Bundesgesundheitsministerin WarkenBild: Bernd Elmenthaler/ESDES.Pictures/IMAGO

Der ungeschwärzte Bericht zeige, dass Warken "an mehreren Stellen gezielt Schwärzungen vorgenommen hat", so Dahmen. Aus Sicht des Grünenpolitikers mit dem "offensichtlichen Ziel", die Verantwortung von Spahn und weiteren Mitgliedern der Unionsparteien CDU und CSU "zu verschleiern". Diese hätten in der Pandemie "Staat und Steuerzahler zur Beute gemacht", meint Dahmen.

Medienrecherchen sorgen für Wirbel

Laut "Süddeutscher Zeitung" zeigen Passagen des ungeschwärzten Sudhoff-Berichts, dass Spahn persönlich in Beschaffungsentscheidungen eingebunden war. Zudem sei der Minister von Ministeriumsexperten vor Risiken bei dem eingeschlagenen Vorgehen gewarnt worden.

Der grüne Gesundheitspolitiker Dahmen sagt dazu: "Pandemie war in ganz Europa. Allen fehlten Masken. Aber nirgendwo sonst wurden in einem so beispiellosen Ausmaß Milliarden an Steuergeld verschleudert - für Masken, die in der überwältigenden Mehrheit nie geliefert wurden oder von so miserabler Qualität waren, dass sie später vernichtet werden mussten."

Grünen-Gesundheitspolitiker Dahmen (Archivbild)Bild: dts Nachrichtenagentur/IMAGO

Die Grünen fordern deshalb die Einsetzung eines Untersuchungsausschusses im Bundestag. Selber einsetzen können sie ein solches Gremium nicht - auch nicht gemeinsam mit der anderen Oppositionspartei, der Linken. Dazu fehlt den beiden kleinsten Fraktionen die nötige Mindestzahl an Stimmen im Bundestag.
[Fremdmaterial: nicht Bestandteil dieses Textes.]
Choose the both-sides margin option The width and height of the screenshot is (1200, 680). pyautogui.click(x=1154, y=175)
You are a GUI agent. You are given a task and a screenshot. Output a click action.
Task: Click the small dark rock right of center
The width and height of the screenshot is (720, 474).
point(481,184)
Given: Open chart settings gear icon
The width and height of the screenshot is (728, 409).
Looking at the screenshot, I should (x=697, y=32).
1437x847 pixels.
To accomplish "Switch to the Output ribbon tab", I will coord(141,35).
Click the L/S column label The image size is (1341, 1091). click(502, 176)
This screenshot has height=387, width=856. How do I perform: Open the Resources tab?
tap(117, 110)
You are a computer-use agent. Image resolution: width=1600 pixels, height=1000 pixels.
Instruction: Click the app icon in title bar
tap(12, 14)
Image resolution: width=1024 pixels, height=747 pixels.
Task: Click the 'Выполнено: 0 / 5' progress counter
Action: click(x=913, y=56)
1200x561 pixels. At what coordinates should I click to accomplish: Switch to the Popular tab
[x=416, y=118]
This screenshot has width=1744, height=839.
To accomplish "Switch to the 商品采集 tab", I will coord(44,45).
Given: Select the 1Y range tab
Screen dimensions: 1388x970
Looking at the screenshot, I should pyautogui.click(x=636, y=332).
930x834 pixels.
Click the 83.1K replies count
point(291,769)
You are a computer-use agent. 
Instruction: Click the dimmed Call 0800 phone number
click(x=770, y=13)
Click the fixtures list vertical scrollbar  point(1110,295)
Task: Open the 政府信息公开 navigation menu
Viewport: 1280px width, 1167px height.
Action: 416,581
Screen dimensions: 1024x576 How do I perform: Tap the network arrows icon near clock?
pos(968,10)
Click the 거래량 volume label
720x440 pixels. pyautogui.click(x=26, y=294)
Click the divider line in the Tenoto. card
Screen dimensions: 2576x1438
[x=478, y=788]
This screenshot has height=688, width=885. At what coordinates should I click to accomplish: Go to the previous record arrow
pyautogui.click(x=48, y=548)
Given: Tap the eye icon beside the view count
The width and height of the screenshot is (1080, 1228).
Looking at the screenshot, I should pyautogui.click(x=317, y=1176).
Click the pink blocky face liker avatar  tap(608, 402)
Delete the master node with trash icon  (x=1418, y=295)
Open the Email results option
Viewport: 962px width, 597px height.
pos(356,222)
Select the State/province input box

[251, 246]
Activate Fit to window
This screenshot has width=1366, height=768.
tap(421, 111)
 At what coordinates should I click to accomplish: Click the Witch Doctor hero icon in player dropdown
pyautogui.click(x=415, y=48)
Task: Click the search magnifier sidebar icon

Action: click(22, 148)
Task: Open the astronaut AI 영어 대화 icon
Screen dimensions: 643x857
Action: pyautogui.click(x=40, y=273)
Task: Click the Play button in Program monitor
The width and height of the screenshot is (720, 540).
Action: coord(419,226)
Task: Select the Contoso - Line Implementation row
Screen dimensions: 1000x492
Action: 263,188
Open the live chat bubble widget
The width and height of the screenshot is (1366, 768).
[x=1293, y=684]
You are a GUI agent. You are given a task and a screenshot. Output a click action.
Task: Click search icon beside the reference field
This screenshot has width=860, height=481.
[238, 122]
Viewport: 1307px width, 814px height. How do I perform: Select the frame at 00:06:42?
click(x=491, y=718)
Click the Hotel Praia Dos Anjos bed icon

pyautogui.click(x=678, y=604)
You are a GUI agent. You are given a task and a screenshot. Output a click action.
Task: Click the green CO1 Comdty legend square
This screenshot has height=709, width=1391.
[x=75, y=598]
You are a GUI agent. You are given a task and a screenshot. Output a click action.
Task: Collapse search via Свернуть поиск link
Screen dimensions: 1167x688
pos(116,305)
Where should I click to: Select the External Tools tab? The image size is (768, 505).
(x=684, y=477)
Um nicht ungewollt von der in Teilen rechtsextremen AfD in dieser Sache unterstützt zu werden, wenden sich die Grünen an CDU/CSU oder die SPD. Gemeinsam mit einer der Regierungsfraktionen kämen genug Stimmen zusammen, um den Weg zu einer parlamentarischen Aufarbeitung frei zu machen.

An die Adresse von Gesundheitsministerin Nina Warken appelliert Janosch Dahmen: "Wer sich selbst nichts vorzuwerfen oder zu verbergen hat, würde längst selbst einen parlamentarischen Untersuchungsausschuss fordern oder eben Verantwortung übernehmen", sagte der Grüne der Nachrichtenagentur Reuters.

Prozessrisiken in Milliardenhöhe

Zu Beginn der Pandemie 2020 waren schützende FFP2-Masken erst gar nicht zu erhalten und dann zunächst knapp. Aufgrund schwelender Rechtsstreitigkeiten mit Unternehmen, die sich vom Gesundheitsministerium bei der Maskenbeschaffung geprellt fühlen, drohen dem Bund noch heute Risiken in Milliardenhöhe. Der Haushaltsausschuss des Bundestages will am Dienstag mit Sonderermittlerin Sudhoff ein "Fachgespräch" führen.

Sie hatte für ihren Bericht auftragsgemäß nur in den Abteilungen des Bundesgesundheitsministeriums recherchiert, aber nicht mit den politischen Verantwortungsträgern persönlich gesprochen - was wiederum für Kritik sorgte. Neben Spahn gehören dazu auch der damalige Finanzminister Olaf Scholz und die zu Pandemiebeginn regierende Bundeskanzlerin Angela Merkel.

AR/pgr (dpa, afp, rtr)

Redaktionsschluss: 17.00 Uhr (MESZ) - dieser Artikel wird nicht weiter aktualisiert.